“Welcome, Bonnie”, said my new boss on my first day. “I just want you to know that I hired you because I believe in you.
That’s comforting since this still seems like the craziest harebrained scheme I’ve ever come up with.
What’s the job? It’s like nothing I’ve ever done before. In fact, if you had told my childhood self that this is what I’d be doing in midlife, I would have run in terror.
I am going to learn to sell cars.
Yes. It’s true. I was a computer scientist and then I was an amateur chicken farmer (with ten hens in the city) and now I am going to learn to sell cars.
What can I say? I like variety.
Why am I doing this? Let me explain.
On the board that describes my vision, you’ll find this sentence:
“Become a master saleswoman and a master networker”.
It’s an important part of the vision because if I can do these things then I can teach other people to do them. That’s important because if you want a particular kind of life and occupation, it helps a whole lot to have good sales skills. That holds true whether you are trying to sell your skillset into a dream job or if you’re trying to sell a product or service.
I want to teach you how to do that, but first I have to learn it myself.
Sales & Marketing
What do you know about this topic? If I ask you this question, could you answer?
“What’s the difference between sales and marketing?”
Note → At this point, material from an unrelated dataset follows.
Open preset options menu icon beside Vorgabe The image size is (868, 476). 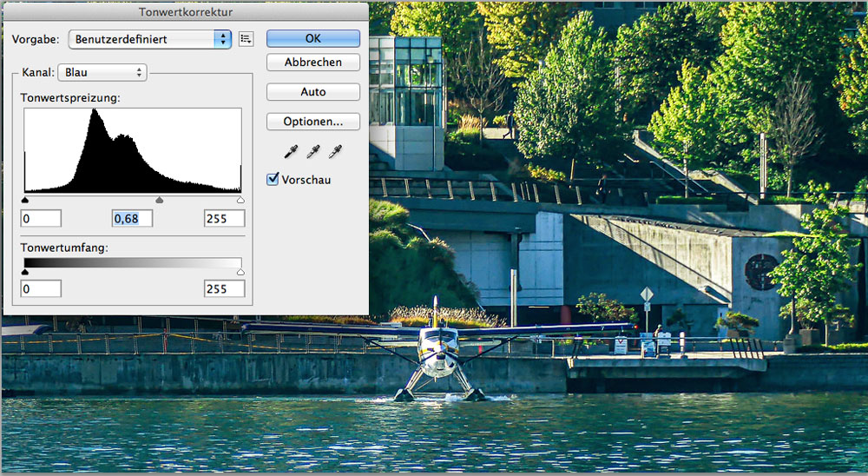(x=246, y=39)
Sales differs from marketing, but not so much as we often think. Sonia Simone of Copyblogger recently posted a good article about the relationship between the two. You still need both, even if you are doing business entirely online.
You could say that marketing builds the relationship between the business and the prospective customer. Marketing makes the first impression and builds trust.
Sales gets into the details. What does the customer need? How can we solve the problem?
Now I want to know more.
I took a job with an auto sales consultant this past week. It’s not a dealership; it’s a business that helps people figure out the best car and financing option for their situation and then matches them up with the right vehicle.
Why auto sales? It’s certainly not because I love cars. I’ve only owned a total of 3 cars in the last 30 years and one of them was inherited.
I chose auto sales because I’ve done a lot of networking and met a lot of people. I’ve noted that auto sales consultants and brokers really know their marketing and sales.
In fact, I bought my most recent car from a broker and it was the best car-buying experience I’d ever had. It wasn’t an adversarial relationship. The broker was on my side.
I want to learn how brokers do this. They build relationships with people, find out their problems and offer to solve them. Once the sale is complete, a good salesperson follows up and stays in touch. They make themselves a community resource.
Are you wondering what this is going to be like? Can a computer scientist/amateur chicken farmer learn to to sell cars? Will she be able to talk to human beings? Will she bring chickens into the office?